Well, I hope you all have a day where you feel bright!!!

The sound of four …

This morning I woke up in another hotel room. It's been too many to count this summer. I'm not complaining, it's been fun. But there is an unfamiliarity you must overcome each and every time you travel. You look for ways to make it feel like home. For me, it's in the little things.

When you travel with kids it can be challenging. When you travel with 4 kids, it's REALLY challenging. But I love it. I love doing anything with my kids. They make life fun. And they give a familiarity to these very unfamiliar places. As a mom I know their every sound. I can tell who-is-who in the dead of night just by the sound of their breathing and moving. It is the sound of my life for almost twenty years now.
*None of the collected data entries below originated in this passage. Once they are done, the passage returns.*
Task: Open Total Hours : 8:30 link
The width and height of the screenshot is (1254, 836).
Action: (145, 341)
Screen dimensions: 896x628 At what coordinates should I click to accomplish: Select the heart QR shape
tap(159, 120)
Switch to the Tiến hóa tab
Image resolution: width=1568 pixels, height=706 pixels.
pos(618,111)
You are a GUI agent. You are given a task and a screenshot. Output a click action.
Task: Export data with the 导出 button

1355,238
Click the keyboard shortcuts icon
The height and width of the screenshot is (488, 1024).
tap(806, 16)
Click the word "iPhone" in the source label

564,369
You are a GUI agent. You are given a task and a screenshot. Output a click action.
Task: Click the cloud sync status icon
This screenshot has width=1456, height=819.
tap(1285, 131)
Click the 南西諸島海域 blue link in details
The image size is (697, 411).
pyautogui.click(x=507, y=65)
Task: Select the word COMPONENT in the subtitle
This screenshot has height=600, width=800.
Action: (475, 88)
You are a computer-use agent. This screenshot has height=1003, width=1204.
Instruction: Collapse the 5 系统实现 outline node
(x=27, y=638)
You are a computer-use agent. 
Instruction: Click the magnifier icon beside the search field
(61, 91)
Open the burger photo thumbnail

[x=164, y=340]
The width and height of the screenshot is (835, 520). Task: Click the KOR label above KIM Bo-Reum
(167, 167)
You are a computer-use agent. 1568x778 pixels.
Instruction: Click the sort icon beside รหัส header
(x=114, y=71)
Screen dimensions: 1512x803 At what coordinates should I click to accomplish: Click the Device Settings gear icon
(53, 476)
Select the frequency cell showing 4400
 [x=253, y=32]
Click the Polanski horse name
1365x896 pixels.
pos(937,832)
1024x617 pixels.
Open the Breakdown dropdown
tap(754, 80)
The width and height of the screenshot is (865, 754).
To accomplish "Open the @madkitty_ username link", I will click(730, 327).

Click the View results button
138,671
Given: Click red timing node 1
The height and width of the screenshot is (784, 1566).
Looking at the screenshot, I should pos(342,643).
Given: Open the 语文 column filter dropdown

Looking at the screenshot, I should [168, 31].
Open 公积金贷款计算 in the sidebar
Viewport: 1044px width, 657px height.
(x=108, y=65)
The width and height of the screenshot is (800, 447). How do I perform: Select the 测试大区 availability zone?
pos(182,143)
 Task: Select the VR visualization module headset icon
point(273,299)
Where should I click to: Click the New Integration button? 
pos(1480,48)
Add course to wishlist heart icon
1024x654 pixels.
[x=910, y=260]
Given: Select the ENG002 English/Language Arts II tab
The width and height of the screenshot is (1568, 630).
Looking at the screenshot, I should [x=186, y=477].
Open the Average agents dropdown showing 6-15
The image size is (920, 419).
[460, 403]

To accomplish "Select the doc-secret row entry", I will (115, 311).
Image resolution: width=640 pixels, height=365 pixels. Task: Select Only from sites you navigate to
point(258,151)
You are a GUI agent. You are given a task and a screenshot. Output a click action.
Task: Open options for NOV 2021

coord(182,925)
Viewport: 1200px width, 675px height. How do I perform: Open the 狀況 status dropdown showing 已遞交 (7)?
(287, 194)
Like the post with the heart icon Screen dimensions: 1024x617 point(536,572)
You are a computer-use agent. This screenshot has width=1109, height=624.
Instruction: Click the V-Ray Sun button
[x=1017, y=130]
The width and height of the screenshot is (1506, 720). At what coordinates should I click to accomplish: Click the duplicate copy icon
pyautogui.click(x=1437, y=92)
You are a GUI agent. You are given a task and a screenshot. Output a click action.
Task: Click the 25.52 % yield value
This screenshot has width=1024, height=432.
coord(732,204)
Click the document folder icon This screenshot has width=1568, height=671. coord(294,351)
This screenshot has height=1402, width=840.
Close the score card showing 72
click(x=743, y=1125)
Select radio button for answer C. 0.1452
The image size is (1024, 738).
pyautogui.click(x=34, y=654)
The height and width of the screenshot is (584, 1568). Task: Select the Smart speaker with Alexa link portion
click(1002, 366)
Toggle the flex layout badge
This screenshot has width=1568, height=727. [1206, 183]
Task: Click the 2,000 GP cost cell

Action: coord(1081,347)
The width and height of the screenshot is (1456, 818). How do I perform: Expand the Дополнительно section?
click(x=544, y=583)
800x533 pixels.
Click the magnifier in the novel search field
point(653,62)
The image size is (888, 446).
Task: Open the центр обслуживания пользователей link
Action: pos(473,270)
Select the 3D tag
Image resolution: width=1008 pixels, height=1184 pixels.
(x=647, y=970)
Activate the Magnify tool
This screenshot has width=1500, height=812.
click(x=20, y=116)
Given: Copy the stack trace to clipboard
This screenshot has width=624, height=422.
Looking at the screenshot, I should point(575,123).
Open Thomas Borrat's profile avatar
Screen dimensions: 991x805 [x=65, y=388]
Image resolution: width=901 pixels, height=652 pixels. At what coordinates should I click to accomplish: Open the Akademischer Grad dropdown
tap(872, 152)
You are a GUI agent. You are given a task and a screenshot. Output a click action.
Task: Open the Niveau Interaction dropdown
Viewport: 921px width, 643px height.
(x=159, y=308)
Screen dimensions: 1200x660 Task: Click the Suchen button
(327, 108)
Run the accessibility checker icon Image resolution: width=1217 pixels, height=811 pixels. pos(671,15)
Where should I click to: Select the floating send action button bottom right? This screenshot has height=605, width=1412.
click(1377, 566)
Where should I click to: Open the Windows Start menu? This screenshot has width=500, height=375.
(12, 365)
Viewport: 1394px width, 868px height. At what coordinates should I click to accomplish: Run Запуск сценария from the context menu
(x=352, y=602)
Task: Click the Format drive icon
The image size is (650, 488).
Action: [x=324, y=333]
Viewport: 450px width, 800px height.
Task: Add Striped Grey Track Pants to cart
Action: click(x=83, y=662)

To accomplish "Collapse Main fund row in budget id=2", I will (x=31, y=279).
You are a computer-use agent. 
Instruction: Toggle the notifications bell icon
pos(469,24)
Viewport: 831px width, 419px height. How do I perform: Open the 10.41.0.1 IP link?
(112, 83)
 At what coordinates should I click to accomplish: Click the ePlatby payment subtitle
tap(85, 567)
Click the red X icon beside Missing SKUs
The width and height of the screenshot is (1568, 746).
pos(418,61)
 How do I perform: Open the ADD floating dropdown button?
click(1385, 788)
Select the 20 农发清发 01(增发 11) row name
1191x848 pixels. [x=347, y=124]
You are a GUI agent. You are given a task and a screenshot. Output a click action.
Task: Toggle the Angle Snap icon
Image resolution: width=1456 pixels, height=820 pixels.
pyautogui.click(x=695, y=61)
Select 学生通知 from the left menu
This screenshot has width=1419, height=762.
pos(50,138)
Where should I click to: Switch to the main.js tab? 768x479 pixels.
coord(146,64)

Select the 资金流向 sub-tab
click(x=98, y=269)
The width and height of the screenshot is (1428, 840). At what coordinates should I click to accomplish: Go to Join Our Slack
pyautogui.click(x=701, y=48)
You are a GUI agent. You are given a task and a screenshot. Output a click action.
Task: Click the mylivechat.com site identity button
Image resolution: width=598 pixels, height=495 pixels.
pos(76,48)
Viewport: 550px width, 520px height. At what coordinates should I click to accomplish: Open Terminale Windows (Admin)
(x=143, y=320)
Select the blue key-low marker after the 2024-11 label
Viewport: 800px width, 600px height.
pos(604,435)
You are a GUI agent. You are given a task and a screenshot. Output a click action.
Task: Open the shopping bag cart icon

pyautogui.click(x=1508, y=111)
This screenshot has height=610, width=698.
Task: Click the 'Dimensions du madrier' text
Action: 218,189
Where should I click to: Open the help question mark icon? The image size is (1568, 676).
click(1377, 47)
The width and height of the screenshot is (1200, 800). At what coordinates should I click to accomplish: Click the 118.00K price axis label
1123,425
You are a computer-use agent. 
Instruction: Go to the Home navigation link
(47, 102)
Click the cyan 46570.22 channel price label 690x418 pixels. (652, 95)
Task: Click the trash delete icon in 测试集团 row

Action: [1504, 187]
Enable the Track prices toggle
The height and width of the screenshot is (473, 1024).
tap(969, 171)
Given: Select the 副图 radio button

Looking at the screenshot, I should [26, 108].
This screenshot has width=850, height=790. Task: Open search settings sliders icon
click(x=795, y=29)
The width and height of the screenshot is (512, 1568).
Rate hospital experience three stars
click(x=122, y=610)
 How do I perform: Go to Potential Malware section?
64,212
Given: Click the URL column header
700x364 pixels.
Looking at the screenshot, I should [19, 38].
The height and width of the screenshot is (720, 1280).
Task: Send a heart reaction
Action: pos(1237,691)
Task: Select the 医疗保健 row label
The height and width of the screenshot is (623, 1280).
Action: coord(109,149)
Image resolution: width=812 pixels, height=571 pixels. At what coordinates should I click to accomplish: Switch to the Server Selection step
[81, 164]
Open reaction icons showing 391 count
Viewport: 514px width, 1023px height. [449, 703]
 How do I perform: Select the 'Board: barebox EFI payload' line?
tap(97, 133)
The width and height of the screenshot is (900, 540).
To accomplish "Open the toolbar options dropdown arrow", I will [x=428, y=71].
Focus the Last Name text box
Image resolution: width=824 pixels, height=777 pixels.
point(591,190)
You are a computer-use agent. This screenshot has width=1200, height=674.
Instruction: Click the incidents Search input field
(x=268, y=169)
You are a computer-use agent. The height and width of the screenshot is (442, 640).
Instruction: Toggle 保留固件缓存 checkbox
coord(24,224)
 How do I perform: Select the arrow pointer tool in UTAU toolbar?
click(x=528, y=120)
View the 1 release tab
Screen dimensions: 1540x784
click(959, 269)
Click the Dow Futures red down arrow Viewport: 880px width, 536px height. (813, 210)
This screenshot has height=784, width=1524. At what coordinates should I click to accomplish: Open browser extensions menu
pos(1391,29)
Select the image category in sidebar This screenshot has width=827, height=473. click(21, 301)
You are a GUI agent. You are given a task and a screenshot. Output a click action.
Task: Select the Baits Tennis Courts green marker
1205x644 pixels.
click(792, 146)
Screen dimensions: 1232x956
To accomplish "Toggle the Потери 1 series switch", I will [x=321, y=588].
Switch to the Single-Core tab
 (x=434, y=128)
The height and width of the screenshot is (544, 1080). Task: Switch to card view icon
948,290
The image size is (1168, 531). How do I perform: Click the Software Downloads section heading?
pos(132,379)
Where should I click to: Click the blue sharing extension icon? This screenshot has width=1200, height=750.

This morning I woke up before everyone else, as usual. As I wandered around quietly from room to room, getting myself ready, I could hear my children sleeping. And while these sounds were familiar, I got a little sad. These sounds will change soon. Very soon. Two will be gone. They will be off to college and sleeping in their new rooms away from home. I know this. Heck, this is the whole purpose of this trip. But it hit me all at once … even the sound of our lives is changing. I took a minute to sit and listen. To take it all in so I can remember what it sounds like to have them all together with me. Again, as they get older, I know that moments like these will soon be a thing of the past. And that's OK. It's life how it should be. And I wouldn't want it any other way. I can't deny that it hurts. There is pain in this process, but for them, I'll endure it. And for one more morning, I'll just be thankful for what life sounds like now.

Well, I hope you all have a day where you hear the sweet sound of family!!!

Restored and ready to go on …

After all our short trips and our crazy busy summer schedules I was happy to fall into MY bed last night. With nothing planned today I think my body finally allowed me to just CRASH. I slept for almost 10 hours. That is HUGE for me! And my mind and body surely appreciated it. With over 3 weeks left in our summer I now think I can make it to the end, HA!

Well, I hope you all have a day where you feel restored and ready to go on!!!